**PROBLEM DETAILS**
Name every distinct username that posts in the GrubHub thread below.

**TEXT**

# Accepting open GrubHub Block after block already started



## 5000watts (Nov 29, 2017)

I just got a text from GrubHub starting that some blocks have opened up. All but one of the blocks being offered have already started, as in some blocks having 4:00 or 4:30 start times (posting this at 4:53 EST). While I don't plan on going out today, in the future if I decided to accept a block that already started, would I be penalized for not being in the boundaries when I hit accept? I live about 15 minutes from the border of the boundaries, and I'm sure that if I had waited until I actually got there before I hit accept the blocks would already be gone.


----------



## columbuscatlady (Jun 20, 2017)

5000watts said:


> I just got a text from GrubHub starting that some blocks have opened up. All but one of the blocks being offered have already started, as in some blocks having 4:00 or 4:30 start times (posting this at 4:53 EST). While I don't plan on going out today, in the future if I decided to accept a block that already started, would I be penalized for not being in the boundaries when I hit accept? I live about 15 minutes from the border of the boundaries, and I'm sure that if I had waited until I actually got there before I hit accept the blocks would already be gone.


You only get penalized in the sense that your acceptance rate is going to be less than 100% if you decline what is sent to you. You only should accept blocks if you are going to work them. You know that you can turn on the app anytime now, you don't have to be scheduled on a block to work it but you will be responsible for the acceptance rate.


----------



## Ted L. (Jun 8, 2017)

I've never been penalized for being outside the region. I've gotten notifications to go to my region but I think those are just app generated.

Once you accept a block go online immediately to keep your attendance rate up.


----------



## columbuscatlady (Jun 20, 2017)

Ted L. said:


> I've never been penalized for being outside the region. I've gotten notifications to go to my region but I think those are just app generated.
> 
> Once you accept a block go online immediately to keep your attendance rate up.


You are not penalized for being outside the area the thing is do you get any orders?


----------



## Ted L. (Jun 8, 2017)

Never got a ping while outside the region. It's unlikely for me to be the closest available driver.

If you stay offline (IIRC for 10 minutes) they'll mark you as absent and take away the block.


----------



## columbuscatlady (Jun 20, 2017)

So there you have it. If you don't get pings outside of the area then you are absent and it will count against you as a missed block.

I have always been skeptical about the "closet" driver thing. I have been pinged for some stuff so far from where I am that there is no way I was the closet driver. I learned to ignore them.


----------

**STORED DATA**
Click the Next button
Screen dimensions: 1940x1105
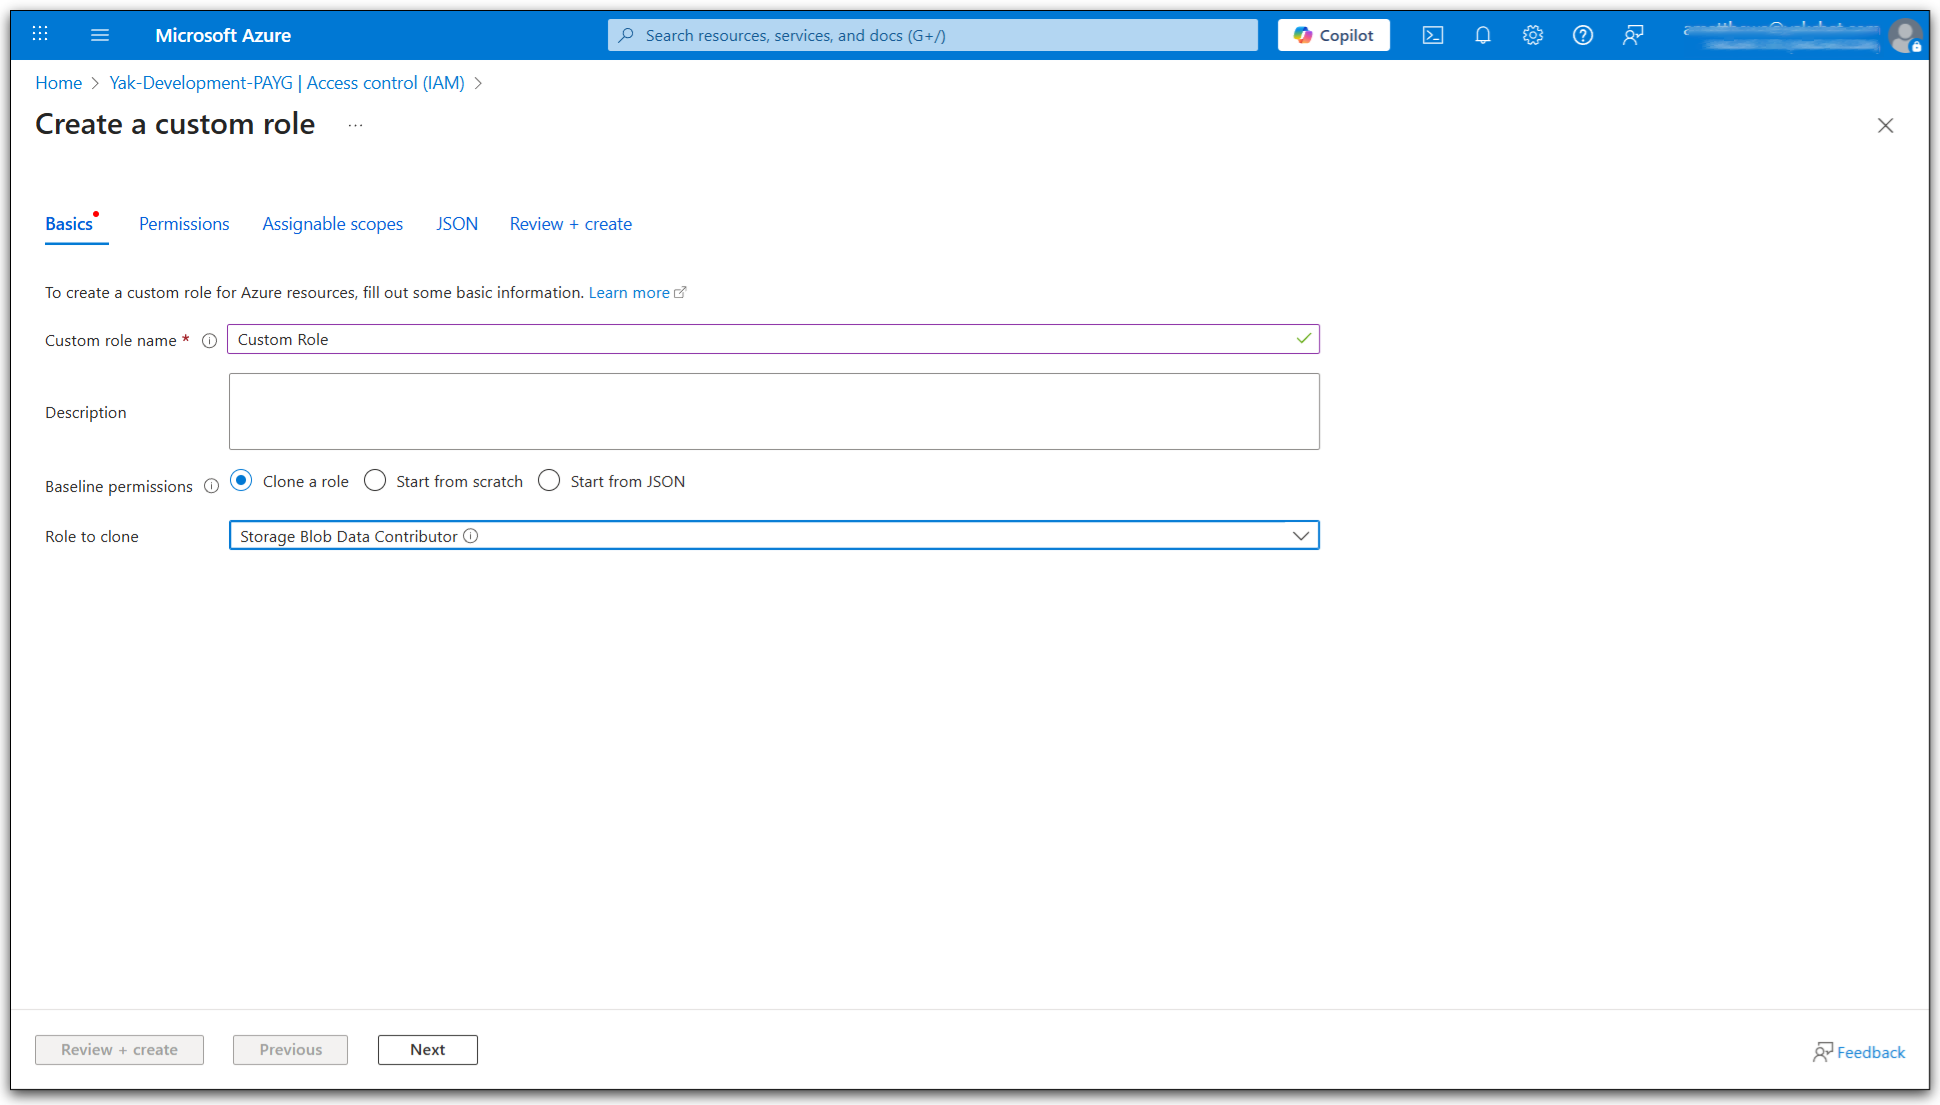coord(427,1050)
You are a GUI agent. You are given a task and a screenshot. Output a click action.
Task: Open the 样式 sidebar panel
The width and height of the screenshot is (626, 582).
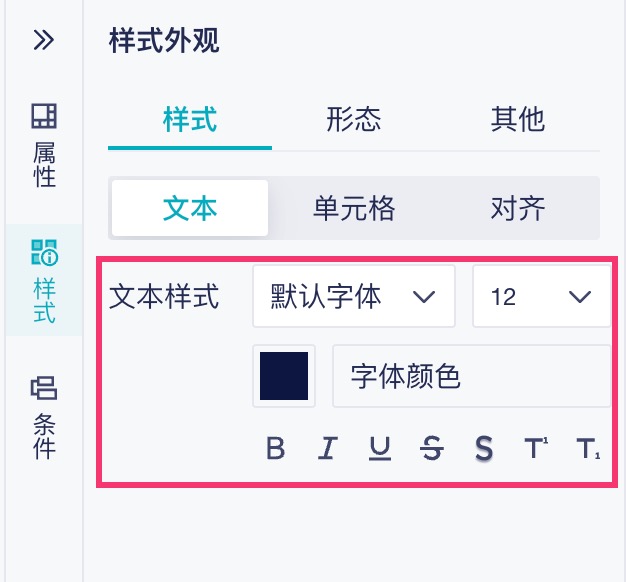(44, 280)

**FINISHED ANSWER**
5000watts, columbuscatlady, Ted L.